Do this: Print the listing below line for line, with no changes.

──────── Entries supplied ────────

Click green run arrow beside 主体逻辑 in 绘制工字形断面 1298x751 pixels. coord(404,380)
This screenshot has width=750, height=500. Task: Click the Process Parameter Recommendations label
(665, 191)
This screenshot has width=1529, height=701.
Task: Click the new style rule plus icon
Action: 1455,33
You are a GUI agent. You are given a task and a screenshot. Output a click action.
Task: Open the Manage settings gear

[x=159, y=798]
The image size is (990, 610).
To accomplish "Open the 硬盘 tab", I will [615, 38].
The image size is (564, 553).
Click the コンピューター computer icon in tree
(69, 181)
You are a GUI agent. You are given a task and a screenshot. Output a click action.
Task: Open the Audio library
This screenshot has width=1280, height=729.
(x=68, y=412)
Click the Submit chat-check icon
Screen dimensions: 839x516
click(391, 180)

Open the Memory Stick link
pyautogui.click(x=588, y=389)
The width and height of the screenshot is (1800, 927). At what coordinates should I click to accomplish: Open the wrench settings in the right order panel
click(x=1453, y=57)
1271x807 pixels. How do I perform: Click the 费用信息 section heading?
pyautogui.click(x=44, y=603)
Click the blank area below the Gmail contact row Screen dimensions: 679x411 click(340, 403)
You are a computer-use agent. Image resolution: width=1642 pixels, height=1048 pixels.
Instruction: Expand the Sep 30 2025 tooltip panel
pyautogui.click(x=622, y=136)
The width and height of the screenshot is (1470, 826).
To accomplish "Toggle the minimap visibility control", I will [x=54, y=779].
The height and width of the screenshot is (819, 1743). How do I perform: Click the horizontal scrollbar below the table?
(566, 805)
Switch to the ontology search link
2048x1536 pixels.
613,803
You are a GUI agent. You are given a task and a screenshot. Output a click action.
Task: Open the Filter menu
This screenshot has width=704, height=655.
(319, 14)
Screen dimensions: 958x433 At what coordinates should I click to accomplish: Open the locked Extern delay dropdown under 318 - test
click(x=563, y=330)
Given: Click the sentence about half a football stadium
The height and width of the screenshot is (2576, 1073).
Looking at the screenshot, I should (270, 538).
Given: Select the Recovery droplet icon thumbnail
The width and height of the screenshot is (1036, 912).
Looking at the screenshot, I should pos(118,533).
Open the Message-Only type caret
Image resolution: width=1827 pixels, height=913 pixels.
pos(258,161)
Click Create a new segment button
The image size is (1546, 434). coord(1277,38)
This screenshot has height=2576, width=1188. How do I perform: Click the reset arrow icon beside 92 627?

────────

Finished task:
Click green run arrow beside 主体逻辑 in 绘制工字形断面 1298x751 pixels. coord(404,380)
This screenshot has width=750, height=500. Task: Click the Process Parameter Recommendations label
(665, 191)
This screenshot has width=1529, height=701.
Task: Click the new style rule plus icon
Action: 1455,33
You are a GUI agent. You are given a task and a screenshot. Output a click action.
Task: Open the Manage settings gear

[x=159, y=798]
The image size is (990, 610).
To accomplish "Open the 硬盘 tab", I will [615, 38].
The image size is (564, 553).
Click the コンピューター computer icon in tree
(69, 181)
You are a GUI agent. You are given a task and a screenshot. Output a click action.
Task: Open the Audio library
This screenshot has width=1280, height=729.
(x=68, y=412)
Click the Submit chat-check icon
Screen dimensions: 839x516
click(391, 180)

Open the Memory Stick link
pyautogui.click(x=588, y=389)
The width and height of the screenshot is (1800, 927). At what coordinates should I click to accomplish: Open the wrench settings in the right order panel
click(x=1453, y=57)
1271x807 pixels. How do I perform: Click the 费用信息 section heading?
pyautogui.click(x=44, y=603)
Click the blank area below the Gmail contact row Screen dimensions: 679x411 click(340, 403)
You are a computer-use agent. Image resolution: width=1642 pixels, height=1048 pixels.
Instruction: Expand the Sep 30 2025 tooltip panel
pyautogui.click(x=622, y=136)
The width and height of the screenshot is (1470, 826).
To accomplish "Toggle the minimap visibility control", I will [x=54, y=779].
The height and width of the screenshot is (819, 1743). How do I perform: Click the horizontal scrollbar below the table?
(566, 805)
Switch to the ontology search link
2048x1536 pixels.
613,803
You are a GUI agent. You are given a task and a screenshot. Output a click action.
Task: Open the Filter menu
This screenshot has width=704, height=655.
(319, 14)
Screen dimensions: 958x433 At what coordinates should I click to accomplish: Open the locked Extern delay dropdown under 318 - test
click(x=563, y=330)
Given: Click the sentence about half a football stadium
The height and width of the screenshot is (2576, 1073).
Looking at the screenshot, I should (270, 538).
Given: Select the Recovery droplet icon thumbnail
The width and height of the screenshot is (1036, 912).
Looking at the screenshot, I should pos(118,533).
Open the Message-Only type caret
Image resolution: width=1827 pixels, height=913 pixels.
pos(258,161)
Click Create a new segment button
The image size is (1546, 434). coord(1277,38)
This screenshot has height=2576, width=1188. How do I perform: Click the reset arrow icon beside 92 627?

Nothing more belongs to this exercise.